→ WRITTEN TASK:
In the records between the lines holding "Task: Select the" and "Viewport: 1316px width, 900px", inclusive, could you change "Select" to "Choose", give those lines back with nothing else altered, and leave out all other lines?

[begin INFORMATION GIVEN]

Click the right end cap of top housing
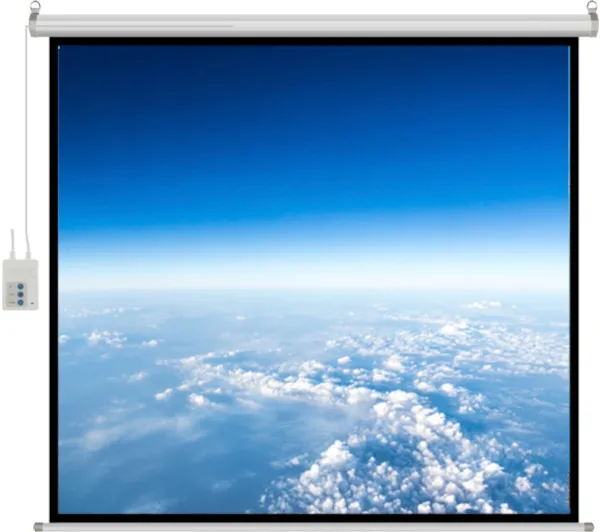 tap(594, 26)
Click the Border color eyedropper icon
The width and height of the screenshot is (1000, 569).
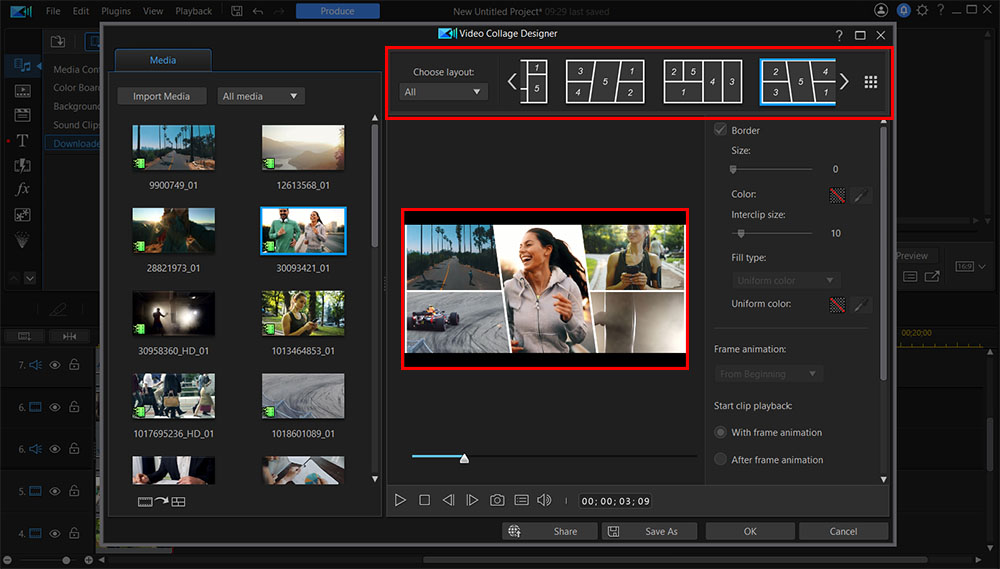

[end INFORMATION GIVEN]
[begin INFORMATION GIVEN]

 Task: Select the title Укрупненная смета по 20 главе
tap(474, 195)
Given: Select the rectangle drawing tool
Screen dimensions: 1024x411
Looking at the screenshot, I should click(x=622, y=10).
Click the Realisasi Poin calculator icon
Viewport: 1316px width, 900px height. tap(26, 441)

[end INFORMATION GIVEN]

→ SOLUTION FOR THIS TASK:
 Task: Choose the title Укрупненная смета по 20 главе
tap(474, 195)
Given: Choose the rectangle drawing tool
Screen dimensions: 1024x411
Looking at the screenshot, I should click(x=622, y=10).
Click the Realisasi Poin calculator icon
Viewport: 1316px width, 900px height. tap(26, 441)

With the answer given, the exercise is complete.